TASK INSTRUCTIONS — All of the entries need to be copied character for character.

Dataset entries:
************
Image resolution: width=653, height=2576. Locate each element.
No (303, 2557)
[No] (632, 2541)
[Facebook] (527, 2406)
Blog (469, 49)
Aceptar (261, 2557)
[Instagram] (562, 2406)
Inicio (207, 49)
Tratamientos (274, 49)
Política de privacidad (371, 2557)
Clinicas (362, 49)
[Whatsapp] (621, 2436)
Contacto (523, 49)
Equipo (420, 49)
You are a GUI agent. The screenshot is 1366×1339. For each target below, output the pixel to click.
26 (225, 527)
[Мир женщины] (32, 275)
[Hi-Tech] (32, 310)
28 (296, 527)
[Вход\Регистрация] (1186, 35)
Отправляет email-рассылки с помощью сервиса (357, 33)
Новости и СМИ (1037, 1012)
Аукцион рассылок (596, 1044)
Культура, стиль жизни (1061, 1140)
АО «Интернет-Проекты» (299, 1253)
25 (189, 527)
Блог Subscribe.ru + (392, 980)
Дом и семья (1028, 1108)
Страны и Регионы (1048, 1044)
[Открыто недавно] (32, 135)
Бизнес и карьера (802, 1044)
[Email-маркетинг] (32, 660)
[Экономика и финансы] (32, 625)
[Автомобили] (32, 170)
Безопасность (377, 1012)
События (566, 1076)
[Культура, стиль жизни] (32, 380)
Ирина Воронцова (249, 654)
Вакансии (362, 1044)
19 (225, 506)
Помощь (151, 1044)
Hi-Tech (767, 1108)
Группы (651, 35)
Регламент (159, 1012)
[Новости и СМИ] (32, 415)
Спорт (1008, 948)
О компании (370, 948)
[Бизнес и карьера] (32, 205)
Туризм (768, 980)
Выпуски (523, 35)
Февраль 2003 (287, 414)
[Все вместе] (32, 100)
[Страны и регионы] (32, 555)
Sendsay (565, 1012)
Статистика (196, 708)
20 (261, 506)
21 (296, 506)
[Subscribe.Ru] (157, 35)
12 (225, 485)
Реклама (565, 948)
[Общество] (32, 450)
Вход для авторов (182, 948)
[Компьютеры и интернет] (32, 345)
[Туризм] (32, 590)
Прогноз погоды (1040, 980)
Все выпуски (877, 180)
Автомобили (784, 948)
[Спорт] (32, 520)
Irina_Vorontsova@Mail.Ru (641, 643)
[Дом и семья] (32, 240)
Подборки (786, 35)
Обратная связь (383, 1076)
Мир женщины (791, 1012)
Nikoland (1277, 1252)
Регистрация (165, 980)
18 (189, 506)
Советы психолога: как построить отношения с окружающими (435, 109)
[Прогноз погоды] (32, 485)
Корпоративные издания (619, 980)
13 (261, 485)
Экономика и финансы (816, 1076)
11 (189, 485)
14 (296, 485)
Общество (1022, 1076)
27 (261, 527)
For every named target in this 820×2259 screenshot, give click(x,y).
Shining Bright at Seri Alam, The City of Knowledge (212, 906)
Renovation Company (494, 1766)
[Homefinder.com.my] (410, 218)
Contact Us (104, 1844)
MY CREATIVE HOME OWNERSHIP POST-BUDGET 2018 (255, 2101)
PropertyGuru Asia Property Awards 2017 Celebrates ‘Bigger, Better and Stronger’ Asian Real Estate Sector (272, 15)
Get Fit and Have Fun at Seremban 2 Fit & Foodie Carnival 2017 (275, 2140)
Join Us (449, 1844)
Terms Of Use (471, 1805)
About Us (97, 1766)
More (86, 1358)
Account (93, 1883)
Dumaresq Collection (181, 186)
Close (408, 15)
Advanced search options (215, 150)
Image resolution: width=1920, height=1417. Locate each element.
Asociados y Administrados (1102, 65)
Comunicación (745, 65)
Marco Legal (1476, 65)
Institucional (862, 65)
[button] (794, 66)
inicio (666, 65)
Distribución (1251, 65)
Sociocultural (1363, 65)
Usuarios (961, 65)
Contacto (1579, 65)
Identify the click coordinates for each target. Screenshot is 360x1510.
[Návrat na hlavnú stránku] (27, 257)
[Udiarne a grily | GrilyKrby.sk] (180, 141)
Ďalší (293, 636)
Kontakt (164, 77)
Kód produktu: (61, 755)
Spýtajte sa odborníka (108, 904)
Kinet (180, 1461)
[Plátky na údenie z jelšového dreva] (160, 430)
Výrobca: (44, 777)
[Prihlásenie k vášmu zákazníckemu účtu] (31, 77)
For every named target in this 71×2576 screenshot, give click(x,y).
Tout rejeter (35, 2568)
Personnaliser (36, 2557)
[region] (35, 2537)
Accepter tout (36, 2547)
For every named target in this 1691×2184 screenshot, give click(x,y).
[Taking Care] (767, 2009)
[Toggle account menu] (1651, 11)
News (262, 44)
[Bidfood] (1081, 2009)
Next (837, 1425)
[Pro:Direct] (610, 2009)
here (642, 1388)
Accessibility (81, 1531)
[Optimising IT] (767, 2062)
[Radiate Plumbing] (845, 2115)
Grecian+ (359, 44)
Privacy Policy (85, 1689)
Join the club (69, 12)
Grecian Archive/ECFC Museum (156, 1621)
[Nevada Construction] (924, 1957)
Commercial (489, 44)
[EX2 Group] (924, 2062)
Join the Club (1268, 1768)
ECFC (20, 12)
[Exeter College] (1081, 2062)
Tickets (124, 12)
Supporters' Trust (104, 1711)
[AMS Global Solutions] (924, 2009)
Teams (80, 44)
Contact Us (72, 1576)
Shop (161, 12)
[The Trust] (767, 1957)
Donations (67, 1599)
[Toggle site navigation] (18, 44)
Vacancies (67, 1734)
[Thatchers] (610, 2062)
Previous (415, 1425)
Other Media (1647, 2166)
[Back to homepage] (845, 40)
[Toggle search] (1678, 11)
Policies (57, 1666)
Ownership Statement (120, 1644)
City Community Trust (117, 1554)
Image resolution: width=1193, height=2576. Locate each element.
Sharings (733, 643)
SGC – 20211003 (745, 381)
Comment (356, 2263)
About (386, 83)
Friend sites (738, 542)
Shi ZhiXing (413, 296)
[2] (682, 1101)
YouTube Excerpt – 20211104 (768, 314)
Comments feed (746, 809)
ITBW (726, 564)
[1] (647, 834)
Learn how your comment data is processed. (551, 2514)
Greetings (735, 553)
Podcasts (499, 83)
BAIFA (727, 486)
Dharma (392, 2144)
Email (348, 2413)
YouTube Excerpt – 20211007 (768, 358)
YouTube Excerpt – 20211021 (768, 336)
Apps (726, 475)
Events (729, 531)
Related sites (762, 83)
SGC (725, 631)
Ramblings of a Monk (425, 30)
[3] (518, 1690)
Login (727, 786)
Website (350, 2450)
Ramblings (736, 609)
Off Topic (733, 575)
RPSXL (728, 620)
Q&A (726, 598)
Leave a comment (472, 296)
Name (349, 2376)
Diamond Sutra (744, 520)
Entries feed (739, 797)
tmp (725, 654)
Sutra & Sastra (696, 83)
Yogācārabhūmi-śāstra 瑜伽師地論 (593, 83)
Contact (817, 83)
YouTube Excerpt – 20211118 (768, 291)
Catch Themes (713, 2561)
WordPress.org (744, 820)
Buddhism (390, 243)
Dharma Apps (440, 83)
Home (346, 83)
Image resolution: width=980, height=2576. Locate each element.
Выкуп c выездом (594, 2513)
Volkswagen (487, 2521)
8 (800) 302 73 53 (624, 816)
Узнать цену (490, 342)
************
YOUR SOLUTION —
Image resolution: width=653, height=2576. Locate each element.
No (303, 2557)
[No] (632, 2541)
[Facebook] (527, 2406)
Blog (469, 49)
Aceptar (261, 2557)
[Instagram] (562, 2406)
Inicio (207, 49)
Tratamientos (274, 49)
Política de privacidad (371, 2557)
Clinicas (362, 49)
[Whatsapp] (621, 2436)
Contacto (523, 49)
Equipo (420, 49)
You are a GUI agent. The screenshot is 1366×1339. For each target below, output the pixel to click.
26 (225, 527)
[Мир женщины] (32, 275)
[Hi-Tech] (32, 310)
28 (296, 527)
[Вход\Регистрация] (1186, 35)
Отправляет email-рассылки с помощью сервиса (357, 33)
Новости и СМИ (1037, 1012)
Аукцион рассылок (596, 1044)
Культура, стиль жизни (1061, 1140)
АО «Интернет-Проекты» (299, 1253)
25 (189, 527)
Блог Subscribe.ru + (392, 980)
Дом и семья (1028, 1108)
Страны и Регионы (1048, 1044)
[Открыто недавно] (32, 135)
Бизнес и карьера (802, 1044)
[Email-маркетинг] (32, 660)
[Экономика и финансы] (32, 625)
[Автомобили] (32, 170)
Безопасность (377, 1012)
События (566, 1076)
[Культура, стиль жизни] (32, 380)
Ирина Воронцова (249, 654)
Вакансии (362, 1044)
19 (225, 506)
Помощь (151, 1044)
Hi-Tech (767, 1108)
Группы (651, 35)
Регламент (159, 1012)
[Новости и СМИ] (32, 415)
Спорт (1008, 948)
О компании (370, 948)
[Бизнес и карьера] (32, 205)
Туризм (768, 980)
Выпуски (523, 35)
Февраль 2003 (287, 414)
[Все вместе] (32, 100)
[Страны и регионы] (32, 555)
Sendsay (565, 1012)
Статистика (196, 708)
20 (261, 506)
21 (296, 506)
[Subscribe.Ru] (157, 35)
12 (225, 485)
Реклама (565, 948)
[Общество] (32, 450)
Вход для авторов (182, 948)
[Компьютеры и интернет] (32, 345)
[Туризм] (32, 590)
Прогноз погоды (1040, 980)
Все выпуски (877, 180)
Автомобили (784, 948)
[Спорт] (32, 520)
Irina_Vorontsova@Mail.Ru (641, 643)
[Дом и семья] (32, 240)
Подборки (786, 35)
Обратная связь (383, 1076)
Мир женщины (791, 1012)
Nikoland (1277, 1252)
Регистрация (165, 980)
18 (189, 506)
Советы психолога: как построить отношения с окружающими (435, 109)
[Прогноз погоды] (32, 485)
Корпоративные издания (619, 980)
13 (261, 485)
Экономика и финансы (816, 1076)
11 (189, 485)
14 (296, 485)
Общество (1022, 1076)
27 (261, 527)
For every named target in this 820×2259 screenshot, give click(x,y).
Shining Bright at Seri Alam, The City of Knowledge (212, 906)
Renovation Company (494, 1766)
[Homefinder.com.my] (410, 218)
Contact Us (104, 1844)
MY CREATIVE HOME OWNERSHIP POST-BUDGET 2018 (255, 2101)
PropertyGuru Asia Property Awards 2017 Celebrates ‘Bigger, Better and Stronger’ Asian Real Estate Sector (272, 15)
Get Fit and Have Fun at Seremban 2 Fit & Foodie Carnival 2017 (275, 2140)
Join Us (449, 1844)
Terms Of Use (471, 1805)
About Us (97, 1766)
More (86, 1358)
Account (93, 1883)
Dumaresq Collection (181, 186)
Close (408, 15)
Advanced search options (215, 150)
Image resolution: width=1920, height=1417. Locate each element.
Asociados y Administrados (1102, 65)
Comunicación (745, 65)
Marco Legal (1476, 65)
Institucional (862, 65)
[button] (794, 66)
inicio (666, 65)
Distribución (1251, 65)
Sociocultural (1363, 65)
Usuarios (961, 65)
Contacto (1579, 65)
Identify the click coordinates for each target. Screenshot is 360x1510.
[Návrat na hlavnú stránku] (27, 257)
[Udiarne a grily | GrilyKrby.sk] (180, 141)
Ďalší (293, 636)
Kontakt (164, 77)
Kód produktu: (61, 755)
Spýtajte sa odborníka (108, 904)
Kinet (180, 1461)
[Plátky na údenie z jelšového dreva] (160, 430)
Výrobca: (44, 777)
[Prihlásenie k vášmu zákazníckemu účtu] (31, 77)
For every named target in this 71×2576 screenshot, give click(x,y).
Tout rejeter (35, 2568)
Personnaliser (36, 2557)
[region] (35, 2537)
Accepter tout (36, 2547)
For every named target in this 1691×2184 screenshot, give click(x,y).
[Taking Care] (767, 2009)
[Toggle account menu] (1651, 11)
News (262, 44)
[Bidfood] (1081, 2009)
Next (837, 1425)
[Pro:Direct] (610, 2009)
here (642, 1388)
Accessibility (81, 1531)
[Optimising IT] (767, 2062)
[Radiate Plumbing] (845, 2115)
Grecian+ (359, 44)
Privacy Policy (85, 1689)
Join the club (69, 12)
Grecian Archive/ECFC Museum (156, 1621)
[Nevada Construction] (924, 1957)
Commercial (489, 44)
[EX2 Group] (924, 2062)
Join the Club (1268, 1768)
ECFC (20, 12)
[Exeter College] (1081, 2062)
Tickets (124, 12)
Supporters' Trust (104, 1711)
[AMS Global Solutions] (924, 2009)
Teams (80, 44)
Contact Us (72, 1576)
Shop (161, 12)
[The Trust] (767, 1957)
Donations (67, 1599)
[Toggle site navigation] (18, 44)
Vacancies (67, 1734)
[Thatchers] (610, 2062)
Previous (415, 1425)
Other Media (1647, 2166)
[Back to homepage] (845, 40)
[Toggle search] (1678, 11)
Policies (57, 1666)
Ownership Statement (120, 1644)
City Community Trust (117, 1554)
Image resolution: width=1193, height=2576. Locate each element.
Sharings (733, 643)
SGC – 20211003 (745, 381)
Comment (356, 2263)
About (386, 83)
Friend sites (738, 542)
Shi ZhiXing (413, 296)
[2] (682, 1101)
YouTube Excerpt – 20211104 (768, 314)
Comments feed (746, 809)
ITBW (726, 564)
[1] (647, 834)
Learn how your comment data is processed. (551, 2514)
Greetings (735, 553)
Podcasts (499, 83)
BAIFA (727, 486)
Dharma (392, 2144)
Email (348, 2413)
YouTube Excerpt – 20211007 (768, 358)
YouTube Excerpt – 20211021 (768, 336)
Apps (726, 475)
Events (729, 531)
Related sites (762, 83)
SGC (725, 631)
Ramblings of a Monk (425, 30)
[3] (518, 1690)
Login (727, 786)
Website (350, 2450)
Ramblings (736, 609)
Off Topic (733, 575)
RPSXL (728, 620)
Q&A (726, 598)
Leave a comment (472, 296)
Name (349, 2376)
Diamond Sutra (744, 520)
Entries feed (739, 797)
tmp (725, 654)
Sutra & Sastra (696, 83)
Yogācārabhūmi-śāstra 瑜伽師地論 (593, 83)
Contact (817, 83)
YouTube Excerpt – 20211118 (768, 291)
Catch Themes (713, 2561)
WordPress.org (744, 820)
Buddhism (390, 243)
Dharma Apps (440, 83)
Home (346, 83)
Image resolution: width=980, height=2576. Locate each element.
Выкуп c выездом (594, 2513)
Volkswagen (487, 2521)
8 (800) 302 73 53 (624, 816)
Узнать цену (490, 342)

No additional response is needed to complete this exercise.